Siamo più ricchi di beni e sempre più poveri di relazioni. Ecco perché siamo sempre più infelici. È questo il quadro desolante confermato dagli studi di varie scienze sociali sulla «felicità» nei paesi a più alto grado di sviluppo. Ma davvero per divenire più ricchi economicamente dobbiamo per forza essere poveri di relazioni interpersonali, di benessere, di tempo, di ambiente naturale? L’importante è che nuovi fenomeni sembrino generarsi e che nuove tendenze sembrino sul punto di emergere. Da una parte queste pratiche generano a loro volta tendenze, novità, prodotti; dall’altra, in modo forse meno superficiale, sono il miglior sostegno alla società del capitalismo immateriale e dell’informazione culturale, che propone nuovi contenuti per libri, riviste, discussioni. Il rischio è la semplificazione eccessiva; il vantaggio, invece, una divulgazione in grado di ampliare la diffusione del sapere. Apprendere ad apprendere. Come a dire che nella cosiddetta società della conoscenza non basta più semplicemente imparare. Perché qualunque cosa si impari o si acquisisca (conoscenze, competenze, atteggiamenti…), sembra diventare da un momento all’altro obsoleta, inadeguata, inutile a essere ‘spesa’ su un ‘mercato’ (di conoscenze, di competenze, di atteggiamenti…) che cambia continuamente e imprevedibilmente. Per questa ragione dovremmo invece apprendere ad apprendere: cioè, diventare capaci di imparare e acquisire altrettanto continuamente e altrettanto imprevedibilmente quei saperi, quelle competenze, quegli atteggiamenti che quel ‘mercato’ ci chiede.  Apprendere a disapprendere. È il modo in cui Zygmunt Bauman ci ha invitato a rileggere, oggi, le retoriche della flessibilità. Come a dire che apprendere ad apprendere serve solo se possiamo aspettarci delle regolarità o delle regole. Ma se, come accade oggi, le regolarità e le regole non esistono (o sembra che non esistano) anche i modi in cui abbiamo appreso (secondo alcune regole) ad apprendere risultano altrettanto obsoleti delle conoscenze, delle competenze e degli atteggiamenti che volevano superare. Così, senza nulla che garantisca la tenuta nel tempo dei nostri modi di apprendere ad apprendere, l’unica cosa che ci resta da fare è disimparare ognuno di quei modi di apprendere prima che essi diventino “peso”. Che cosa significhino oggi, in teoria e in pratica, queste parole è ancora tutto da giocare.

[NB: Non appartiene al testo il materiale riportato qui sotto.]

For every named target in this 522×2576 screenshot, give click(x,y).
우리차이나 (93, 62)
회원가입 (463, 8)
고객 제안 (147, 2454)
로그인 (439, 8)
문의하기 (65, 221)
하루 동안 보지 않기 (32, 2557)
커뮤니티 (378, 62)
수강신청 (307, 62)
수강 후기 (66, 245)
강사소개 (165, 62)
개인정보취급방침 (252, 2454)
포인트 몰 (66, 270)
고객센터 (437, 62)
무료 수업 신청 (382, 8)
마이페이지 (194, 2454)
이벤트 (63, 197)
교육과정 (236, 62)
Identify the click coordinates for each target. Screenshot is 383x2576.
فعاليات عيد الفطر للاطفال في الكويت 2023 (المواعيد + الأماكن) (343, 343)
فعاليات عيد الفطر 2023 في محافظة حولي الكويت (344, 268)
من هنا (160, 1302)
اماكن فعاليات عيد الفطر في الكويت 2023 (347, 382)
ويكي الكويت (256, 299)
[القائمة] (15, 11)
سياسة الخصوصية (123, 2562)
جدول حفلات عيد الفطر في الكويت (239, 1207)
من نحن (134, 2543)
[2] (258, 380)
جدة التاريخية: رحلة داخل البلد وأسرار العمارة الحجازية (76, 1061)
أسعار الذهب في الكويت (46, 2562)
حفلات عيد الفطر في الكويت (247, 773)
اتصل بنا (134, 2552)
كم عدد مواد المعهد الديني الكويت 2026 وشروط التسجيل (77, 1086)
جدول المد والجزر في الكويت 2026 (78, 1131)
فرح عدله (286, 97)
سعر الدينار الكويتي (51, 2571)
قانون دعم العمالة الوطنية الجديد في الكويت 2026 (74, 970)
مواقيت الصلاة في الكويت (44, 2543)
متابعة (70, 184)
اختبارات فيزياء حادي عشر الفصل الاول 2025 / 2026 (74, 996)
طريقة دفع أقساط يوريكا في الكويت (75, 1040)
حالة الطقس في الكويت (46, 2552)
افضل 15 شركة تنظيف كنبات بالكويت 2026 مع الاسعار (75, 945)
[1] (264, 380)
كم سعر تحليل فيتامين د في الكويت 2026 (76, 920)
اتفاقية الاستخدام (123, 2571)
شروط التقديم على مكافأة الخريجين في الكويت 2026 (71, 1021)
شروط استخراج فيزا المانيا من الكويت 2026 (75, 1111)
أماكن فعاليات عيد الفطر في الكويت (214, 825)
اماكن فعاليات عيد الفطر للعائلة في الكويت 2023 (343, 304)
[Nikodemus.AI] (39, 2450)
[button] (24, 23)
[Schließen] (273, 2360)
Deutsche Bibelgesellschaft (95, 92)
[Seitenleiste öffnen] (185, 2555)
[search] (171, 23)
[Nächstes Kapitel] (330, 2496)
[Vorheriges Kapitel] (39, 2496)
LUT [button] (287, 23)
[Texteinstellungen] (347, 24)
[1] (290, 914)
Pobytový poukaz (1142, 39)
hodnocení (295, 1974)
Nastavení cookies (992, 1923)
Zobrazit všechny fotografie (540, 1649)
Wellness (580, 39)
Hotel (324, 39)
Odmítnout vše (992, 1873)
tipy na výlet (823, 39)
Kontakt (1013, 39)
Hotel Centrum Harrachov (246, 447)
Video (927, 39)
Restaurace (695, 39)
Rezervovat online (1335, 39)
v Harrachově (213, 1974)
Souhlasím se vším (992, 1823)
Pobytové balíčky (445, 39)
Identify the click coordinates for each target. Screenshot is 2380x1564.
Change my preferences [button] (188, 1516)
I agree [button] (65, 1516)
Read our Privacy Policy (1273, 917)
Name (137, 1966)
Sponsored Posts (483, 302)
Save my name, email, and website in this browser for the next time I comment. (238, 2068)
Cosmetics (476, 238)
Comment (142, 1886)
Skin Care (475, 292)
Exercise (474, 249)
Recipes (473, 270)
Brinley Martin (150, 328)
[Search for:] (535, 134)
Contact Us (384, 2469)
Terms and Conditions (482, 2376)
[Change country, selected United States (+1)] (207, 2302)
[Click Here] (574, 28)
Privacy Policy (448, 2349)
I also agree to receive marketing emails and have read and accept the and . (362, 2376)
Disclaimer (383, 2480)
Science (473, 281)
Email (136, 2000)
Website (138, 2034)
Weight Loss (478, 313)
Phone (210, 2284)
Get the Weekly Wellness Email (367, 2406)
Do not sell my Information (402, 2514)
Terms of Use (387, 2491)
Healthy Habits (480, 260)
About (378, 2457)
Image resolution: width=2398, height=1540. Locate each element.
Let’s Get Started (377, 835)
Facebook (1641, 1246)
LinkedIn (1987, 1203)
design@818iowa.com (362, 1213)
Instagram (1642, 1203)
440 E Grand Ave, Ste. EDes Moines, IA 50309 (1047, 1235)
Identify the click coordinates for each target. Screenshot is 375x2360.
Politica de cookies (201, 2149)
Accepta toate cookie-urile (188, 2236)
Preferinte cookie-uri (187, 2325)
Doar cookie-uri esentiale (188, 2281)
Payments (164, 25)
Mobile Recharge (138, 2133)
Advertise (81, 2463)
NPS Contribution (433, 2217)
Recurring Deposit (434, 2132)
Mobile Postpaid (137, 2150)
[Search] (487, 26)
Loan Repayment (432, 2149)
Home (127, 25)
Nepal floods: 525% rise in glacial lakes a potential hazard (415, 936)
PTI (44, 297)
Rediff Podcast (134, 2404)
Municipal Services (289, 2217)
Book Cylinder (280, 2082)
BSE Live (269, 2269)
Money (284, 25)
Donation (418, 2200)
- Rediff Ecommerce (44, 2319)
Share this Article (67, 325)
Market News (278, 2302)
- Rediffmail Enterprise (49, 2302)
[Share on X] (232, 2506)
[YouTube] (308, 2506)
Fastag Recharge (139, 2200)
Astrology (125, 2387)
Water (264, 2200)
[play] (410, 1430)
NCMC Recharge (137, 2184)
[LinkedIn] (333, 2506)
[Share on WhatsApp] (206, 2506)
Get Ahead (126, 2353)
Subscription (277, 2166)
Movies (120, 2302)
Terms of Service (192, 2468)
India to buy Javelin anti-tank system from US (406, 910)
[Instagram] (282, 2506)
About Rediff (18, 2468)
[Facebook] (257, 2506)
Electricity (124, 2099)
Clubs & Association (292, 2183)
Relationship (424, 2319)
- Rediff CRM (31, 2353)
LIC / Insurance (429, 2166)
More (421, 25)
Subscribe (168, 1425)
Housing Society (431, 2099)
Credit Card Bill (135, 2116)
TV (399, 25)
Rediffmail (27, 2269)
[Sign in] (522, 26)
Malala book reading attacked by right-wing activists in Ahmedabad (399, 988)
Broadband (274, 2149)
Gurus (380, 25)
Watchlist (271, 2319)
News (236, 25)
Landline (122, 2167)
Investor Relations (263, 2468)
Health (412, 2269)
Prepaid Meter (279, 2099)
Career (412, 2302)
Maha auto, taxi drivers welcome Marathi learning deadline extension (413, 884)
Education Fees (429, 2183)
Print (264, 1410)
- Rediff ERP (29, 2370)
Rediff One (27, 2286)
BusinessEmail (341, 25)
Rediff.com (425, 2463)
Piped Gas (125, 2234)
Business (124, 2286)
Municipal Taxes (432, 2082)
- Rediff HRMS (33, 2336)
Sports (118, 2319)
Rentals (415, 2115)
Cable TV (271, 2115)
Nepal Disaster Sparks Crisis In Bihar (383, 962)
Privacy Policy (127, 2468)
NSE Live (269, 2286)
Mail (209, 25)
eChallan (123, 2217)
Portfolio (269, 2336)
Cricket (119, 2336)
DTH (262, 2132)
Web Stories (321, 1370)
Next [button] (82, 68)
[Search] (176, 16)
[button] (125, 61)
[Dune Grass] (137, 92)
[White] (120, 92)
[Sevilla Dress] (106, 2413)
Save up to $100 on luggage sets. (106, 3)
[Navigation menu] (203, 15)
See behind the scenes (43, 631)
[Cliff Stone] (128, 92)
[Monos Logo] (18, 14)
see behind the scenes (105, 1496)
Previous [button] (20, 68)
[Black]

Strappo. Collage di carte. MInisci 2023

Sebbene la società appaia fondata sullo stabilirsi di links e su tutto ciò che ne consegue, non tutti i legami sembrano possibili. Un esempio ci è fornito da Claude Lévi Strauss, nella sua opera Le strutture elementari della parentela. Egli sostiene che la cultura umana è nata con le prime regole di convivenza, dettate proprio dallo stabilirsi di relazioni tra i membri di un gruppo. La posta è decisiva: disimparare e cambiare. A mio avviso questo contesto sollecita una cultura del progetto inedita: molto più interdisciplinare, sinergica con tutti i settori del mondo della ricerca, e della società, in cui cultura e prassi siano fondate non solamente sulle buone pratiche, ma diventino ispiratrici di “una nuova modernità”. In un’ottica di valorizzazione della prossimità, condividendo quel senso di destino comune, di cui parla Edgard Morin (1994). Una cultura del progetto dove le visioni di progresso e di futuro siano alimentate da valori di inclusività e proattività, contribuendo a rendere più sostenibile, equa, intelligente e competitiva la nostra società, più tutelato e confortevole il pianeta. Coraggio tout se tient.